• **Problem to solve**
Take each line of the listing that has the string "card" and report it.

--- --- ---

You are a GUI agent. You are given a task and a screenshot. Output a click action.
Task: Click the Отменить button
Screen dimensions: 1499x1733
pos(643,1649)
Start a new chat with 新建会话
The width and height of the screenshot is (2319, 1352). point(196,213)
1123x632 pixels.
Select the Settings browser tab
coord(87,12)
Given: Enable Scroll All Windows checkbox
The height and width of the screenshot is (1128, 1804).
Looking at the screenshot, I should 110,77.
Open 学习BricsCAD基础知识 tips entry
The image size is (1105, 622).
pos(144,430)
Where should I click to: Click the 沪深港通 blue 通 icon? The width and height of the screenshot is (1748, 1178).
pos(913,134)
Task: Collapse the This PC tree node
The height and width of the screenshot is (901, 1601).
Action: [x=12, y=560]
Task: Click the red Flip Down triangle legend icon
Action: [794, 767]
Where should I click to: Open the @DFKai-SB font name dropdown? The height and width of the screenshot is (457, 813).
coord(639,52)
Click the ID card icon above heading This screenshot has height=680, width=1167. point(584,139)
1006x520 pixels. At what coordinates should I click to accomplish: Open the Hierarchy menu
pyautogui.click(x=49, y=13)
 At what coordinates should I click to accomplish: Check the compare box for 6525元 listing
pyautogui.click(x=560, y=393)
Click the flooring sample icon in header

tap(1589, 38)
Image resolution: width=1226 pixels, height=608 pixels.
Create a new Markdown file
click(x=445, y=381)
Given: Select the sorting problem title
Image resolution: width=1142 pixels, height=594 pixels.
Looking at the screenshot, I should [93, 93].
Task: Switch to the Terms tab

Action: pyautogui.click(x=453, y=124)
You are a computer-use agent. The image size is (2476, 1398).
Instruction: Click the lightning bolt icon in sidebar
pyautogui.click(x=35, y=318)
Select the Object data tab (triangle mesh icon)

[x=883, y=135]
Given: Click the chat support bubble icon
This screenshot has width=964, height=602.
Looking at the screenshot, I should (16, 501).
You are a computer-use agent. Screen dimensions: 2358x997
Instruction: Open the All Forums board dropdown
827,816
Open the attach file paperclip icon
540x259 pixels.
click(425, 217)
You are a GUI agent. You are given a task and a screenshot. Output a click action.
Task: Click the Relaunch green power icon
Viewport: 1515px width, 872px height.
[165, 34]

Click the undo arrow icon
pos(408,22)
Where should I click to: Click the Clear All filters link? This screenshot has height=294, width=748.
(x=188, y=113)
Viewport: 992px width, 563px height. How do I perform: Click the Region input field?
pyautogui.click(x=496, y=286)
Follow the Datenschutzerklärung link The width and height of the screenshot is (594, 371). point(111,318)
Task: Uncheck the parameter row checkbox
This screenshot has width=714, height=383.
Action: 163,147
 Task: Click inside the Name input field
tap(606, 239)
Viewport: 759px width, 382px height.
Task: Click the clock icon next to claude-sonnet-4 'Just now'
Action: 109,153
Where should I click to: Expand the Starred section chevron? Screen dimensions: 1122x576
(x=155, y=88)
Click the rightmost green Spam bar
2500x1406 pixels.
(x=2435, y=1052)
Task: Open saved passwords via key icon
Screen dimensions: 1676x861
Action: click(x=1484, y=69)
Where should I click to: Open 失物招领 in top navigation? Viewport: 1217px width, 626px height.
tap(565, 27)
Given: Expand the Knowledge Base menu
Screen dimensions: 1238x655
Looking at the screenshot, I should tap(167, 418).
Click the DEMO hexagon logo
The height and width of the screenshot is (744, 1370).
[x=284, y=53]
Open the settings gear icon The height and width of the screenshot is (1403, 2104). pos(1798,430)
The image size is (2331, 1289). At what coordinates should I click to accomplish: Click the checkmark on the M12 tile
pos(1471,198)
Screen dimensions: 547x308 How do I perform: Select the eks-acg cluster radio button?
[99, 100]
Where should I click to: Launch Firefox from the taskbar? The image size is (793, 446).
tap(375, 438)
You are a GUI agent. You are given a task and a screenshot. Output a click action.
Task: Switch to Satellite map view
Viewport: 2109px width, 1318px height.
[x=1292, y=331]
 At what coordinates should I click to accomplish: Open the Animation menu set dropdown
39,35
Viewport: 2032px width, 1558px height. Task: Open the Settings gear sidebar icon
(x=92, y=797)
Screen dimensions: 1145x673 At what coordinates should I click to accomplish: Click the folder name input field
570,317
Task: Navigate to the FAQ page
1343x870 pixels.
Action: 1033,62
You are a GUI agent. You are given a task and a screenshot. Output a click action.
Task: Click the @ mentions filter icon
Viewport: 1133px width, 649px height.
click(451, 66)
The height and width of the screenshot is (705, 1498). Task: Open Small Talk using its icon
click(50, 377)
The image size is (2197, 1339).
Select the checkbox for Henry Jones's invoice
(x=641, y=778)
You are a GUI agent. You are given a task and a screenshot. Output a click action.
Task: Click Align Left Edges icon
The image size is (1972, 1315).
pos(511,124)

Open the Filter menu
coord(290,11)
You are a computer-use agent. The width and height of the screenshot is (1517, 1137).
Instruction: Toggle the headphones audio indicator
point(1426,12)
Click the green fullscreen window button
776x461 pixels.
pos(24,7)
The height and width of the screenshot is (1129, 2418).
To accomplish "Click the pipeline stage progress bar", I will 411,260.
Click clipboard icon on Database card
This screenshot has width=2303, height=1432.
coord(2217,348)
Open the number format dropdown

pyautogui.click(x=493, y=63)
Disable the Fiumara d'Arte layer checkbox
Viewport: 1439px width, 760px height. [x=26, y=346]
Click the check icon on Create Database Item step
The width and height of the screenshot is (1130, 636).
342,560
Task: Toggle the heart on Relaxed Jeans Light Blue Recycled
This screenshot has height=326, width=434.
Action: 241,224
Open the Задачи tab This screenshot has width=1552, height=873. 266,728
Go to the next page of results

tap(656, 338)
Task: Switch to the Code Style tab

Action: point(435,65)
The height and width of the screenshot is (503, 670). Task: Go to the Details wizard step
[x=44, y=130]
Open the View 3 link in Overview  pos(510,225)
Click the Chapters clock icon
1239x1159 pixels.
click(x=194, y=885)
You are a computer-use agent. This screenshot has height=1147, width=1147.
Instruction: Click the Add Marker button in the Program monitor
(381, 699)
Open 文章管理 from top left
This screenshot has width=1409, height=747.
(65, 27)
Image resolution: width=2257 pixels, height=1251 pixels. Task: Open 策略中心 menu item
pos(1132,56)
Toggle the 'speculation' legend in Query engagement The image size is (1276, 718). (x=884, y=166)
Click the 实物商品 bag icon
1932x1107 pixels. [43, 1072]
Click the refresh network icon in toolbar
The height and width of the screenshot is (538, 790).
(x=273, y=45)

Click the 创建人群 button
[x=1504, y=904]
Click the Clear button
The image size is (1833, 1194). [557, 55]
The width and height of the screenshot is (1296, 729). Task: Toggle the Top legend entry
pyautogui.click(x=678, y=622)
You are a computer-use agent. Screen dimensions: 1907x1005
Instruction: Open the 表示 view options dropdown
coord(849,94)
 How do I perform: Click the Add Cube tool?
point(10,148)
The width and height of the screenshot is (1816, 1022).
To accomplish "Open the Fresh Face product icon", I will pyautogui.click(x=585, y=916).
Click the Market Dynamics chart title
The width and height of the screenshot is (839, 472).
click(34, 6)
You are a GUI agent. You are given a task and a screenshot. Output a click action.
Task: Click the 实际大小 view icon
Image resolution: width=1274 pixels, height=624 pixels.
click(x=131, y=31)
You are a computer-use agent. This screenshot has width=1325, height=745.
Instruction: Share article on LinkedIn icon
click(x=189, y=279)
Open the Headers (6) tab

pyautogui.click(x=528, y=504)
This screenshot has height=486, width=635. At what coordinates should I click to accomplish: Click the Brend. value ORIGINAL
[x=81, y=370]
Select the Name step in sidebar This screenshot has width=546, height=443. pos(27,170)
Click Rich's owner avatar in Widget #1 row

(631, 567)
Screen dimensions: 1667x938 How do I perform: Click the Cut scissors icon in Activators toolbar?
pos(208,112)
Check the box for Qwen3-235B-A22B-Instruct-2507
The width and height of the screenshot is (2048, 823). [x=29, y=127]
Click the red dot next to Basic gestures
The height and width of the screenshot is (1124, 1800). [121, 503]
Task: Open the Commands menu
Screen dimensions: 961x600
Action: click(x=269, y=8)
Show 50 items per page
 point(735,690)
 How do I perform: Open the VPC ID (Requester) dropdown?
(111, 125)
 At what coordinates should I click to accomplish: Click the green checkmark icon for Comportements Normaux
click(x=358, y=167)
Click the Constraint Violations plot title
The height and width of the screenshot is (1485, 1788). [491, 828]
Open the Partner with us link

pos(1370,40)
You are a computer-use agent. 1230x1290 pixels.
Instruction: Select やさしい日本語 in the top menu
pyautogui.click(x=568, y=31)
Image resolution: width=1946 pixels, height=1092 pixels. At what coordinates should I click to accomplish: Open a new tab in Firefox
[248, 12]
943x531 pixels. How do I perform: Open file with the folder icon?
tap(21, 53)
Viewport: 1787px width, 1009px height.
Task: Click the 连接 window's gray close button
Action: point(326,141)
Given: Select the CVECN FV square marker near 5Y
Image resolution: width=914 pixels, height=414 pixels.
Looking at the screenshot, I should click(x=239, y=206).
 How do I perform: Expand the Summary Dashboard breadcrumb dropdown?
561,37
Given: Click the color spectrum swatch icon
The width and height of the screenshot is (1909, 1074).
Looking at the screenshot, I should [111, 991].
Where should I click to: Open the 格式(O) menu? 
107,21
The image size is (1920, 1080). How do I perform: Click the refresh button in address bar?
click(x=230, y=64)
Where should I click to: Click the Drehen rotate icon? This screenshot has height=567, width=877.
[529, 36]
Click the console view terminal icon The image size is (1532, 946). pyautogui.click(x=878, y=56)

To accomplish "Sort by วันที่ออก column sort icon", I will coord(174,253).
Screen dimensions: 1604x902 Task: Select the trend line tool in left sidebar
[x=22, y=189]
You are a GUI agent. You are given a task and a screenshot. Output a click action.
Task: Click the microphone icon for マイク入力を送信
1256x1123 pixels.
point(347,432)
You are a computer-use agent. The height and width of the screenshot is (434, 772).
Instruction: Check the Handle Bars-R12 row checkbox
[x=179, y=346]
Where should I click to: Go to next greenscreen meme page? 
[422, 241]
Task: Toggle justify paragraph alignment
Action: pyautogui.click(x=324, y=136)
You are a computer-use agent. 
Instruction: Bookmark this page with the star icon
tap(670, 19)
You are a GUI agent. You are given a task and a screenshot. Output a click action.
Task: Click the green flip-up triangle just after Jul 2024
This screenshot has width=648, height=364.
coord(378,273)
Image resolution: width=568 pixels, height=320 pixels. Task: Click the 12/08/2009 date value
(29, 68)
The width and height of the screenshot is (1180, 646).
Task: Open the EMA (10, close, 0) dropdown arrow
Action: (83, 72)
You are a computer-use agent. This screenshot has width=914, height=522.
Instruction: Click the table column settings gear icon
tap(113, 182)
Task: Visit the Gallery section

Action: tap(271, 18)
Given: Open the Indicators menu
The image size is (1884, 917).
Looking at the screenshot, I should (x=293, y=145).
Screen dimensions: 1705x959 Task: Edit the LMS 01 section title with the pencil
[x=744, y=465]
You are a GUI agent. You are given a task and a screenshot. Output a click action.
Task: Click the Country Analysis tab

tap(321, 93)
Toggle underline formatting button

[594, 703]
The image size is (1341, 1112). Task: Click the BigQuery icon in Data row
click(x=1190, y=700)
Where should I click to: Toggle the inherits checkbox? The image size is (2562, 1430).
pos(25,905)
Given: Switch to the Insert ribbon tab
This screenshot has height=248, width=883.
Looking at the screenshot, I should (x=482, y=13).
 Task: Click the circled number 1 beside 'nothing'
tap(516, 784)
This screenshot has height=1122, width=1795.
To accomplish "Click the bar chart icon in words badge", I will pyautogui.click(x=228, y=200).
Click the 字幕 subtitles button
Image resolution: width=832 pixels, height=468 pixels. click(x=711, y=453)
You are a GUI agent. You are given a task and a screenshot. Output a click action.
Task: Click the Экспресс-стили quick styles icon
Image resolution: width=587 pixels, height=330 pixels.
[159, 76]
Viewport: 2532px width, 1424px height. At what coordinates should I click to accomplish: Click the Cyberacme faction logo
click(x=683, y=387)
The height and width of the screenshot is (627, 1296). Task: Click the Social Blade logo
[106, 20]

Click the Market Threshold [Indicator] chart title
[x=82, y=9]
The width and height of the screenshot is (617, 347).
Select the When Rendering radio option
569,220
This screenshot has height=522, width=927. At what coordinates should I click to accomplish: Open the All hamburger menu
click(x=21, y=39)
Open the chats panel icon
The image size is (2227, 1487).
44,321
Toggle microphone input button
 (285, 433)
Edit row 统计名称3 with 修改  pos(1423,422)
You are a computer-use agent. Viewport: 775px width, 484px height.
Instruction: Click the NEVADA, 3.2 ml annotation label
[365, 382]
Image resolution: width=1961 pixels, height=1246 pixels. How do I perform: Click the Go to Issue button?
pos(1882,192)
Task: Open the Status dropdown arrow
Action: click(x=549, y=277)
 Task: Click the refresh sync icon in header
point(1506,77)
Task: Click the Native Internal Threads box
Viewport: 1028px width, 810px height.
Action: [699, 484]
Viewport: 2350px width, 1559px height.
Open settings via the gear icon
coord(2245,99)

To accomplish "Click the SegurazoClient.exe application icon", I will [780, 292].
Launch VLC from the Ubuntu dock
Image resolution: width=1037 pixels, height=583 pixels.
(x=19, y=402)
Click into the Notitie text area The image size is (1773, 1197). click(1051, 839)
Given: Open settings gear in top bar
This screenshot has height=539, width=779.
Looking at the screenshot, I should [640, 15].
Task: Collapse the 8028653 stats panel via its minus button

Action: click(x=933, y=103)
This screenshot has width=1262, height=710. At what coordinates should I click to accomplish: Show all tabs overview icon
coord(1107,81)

--- --- ---

• **Answer for this exercise**
Click the ID card icon above heading This screenshot has height=680, width=1167. point(584,139)
Click clipboard icon on Database card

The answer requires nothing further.